Great songs. No one style or album can kill an instrument. It's comforting to point to something other than a lack of creativity as causing an instrument's -- or a style's -- demise. But that's misdirected. If someone comes up with something innovative and creative, everyone will listen to it -- no matter what instrument it was played on. I don't think people are as opinionated as the press would have us believe.

What can guitar magazines do to help?

There are factors at a magazine that are at odds with each other. For instance, there might be a guitarist who plays really well, but there's no story there. Or, someone rises to a huge level of popularity and can't really play. It's frustrating. I'd like to see guitar mags focus on people who are really trying to play, but I realize it's a collaborative effort. If I'm not doing anything that the public finds interesting, I don't deserve to be recognized. It goes both ways.

How do you view the players out there in the trenches -- like guitarists in Top 40 bands?

I used to be that guy, and I felt lucky to have work. That's how I paid for strings and music books. I was glad I didn't have to flip burgers. I'll tell you, though -- I started doing landscaping because I got to the point where I couldn't stand doing Top 40. But you've got to find work, and that's not the worst job you could have. You're still playing music to make people happy. For that period, I think you've made the world a better place.

After all that you've been through, are you happy with your place in the industry?

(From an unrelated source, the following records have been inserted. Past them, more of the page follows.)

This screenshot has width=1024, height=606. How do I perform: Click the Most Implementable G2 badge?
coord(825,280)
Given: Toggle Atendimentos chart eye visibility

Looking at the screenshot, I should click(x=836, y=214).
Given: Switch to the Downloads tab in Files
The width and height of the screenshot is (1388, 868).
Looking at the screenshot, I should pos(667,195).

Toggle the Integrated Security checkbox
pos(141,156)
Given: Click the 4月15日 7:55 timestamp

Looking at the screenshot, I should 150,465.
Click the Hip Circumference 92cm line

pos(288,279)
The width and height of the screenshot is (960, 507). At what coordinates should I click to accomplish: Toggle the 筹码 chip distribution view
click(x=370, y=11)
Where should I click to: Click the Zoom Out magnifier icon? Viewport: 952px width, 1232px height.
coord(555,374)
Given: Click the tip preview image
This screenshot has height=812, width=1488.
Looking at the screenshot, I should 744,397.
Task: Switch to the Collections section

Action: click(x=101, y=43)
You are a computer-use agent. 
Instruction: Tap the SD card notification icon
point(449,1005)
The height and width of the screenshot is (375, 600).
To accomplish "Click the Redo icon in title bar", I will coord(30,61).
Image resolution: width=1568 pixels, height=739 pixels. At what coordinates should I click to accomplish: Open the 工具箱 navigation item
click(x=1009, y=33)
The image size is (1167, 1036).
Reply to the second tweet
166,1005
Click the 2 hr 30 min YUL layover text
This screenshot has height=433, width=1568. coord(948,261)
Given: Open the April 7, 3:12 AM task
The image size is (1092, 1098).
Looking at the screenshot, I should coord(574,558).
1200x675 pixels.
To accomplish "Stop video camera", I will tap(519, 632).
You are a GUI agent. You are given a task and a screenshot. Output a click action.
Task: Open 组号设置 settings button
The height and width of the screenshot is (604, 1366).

I am overjoyed. I can't believe that I got here on the simplest dream of just doing what I do. I don't take one bit of it for granted. When I played with Mick Jagger -- which was one of the coolest gigs ever -- I didn't feel as if I could really express myself. Don't get me wrong -- I'm always happy to play with great people. But it's not the same as being given the freedom to make a solo album like Engines. And they've given me that freedom nine or ten times in a row. It's amazing. I get paid to be myself.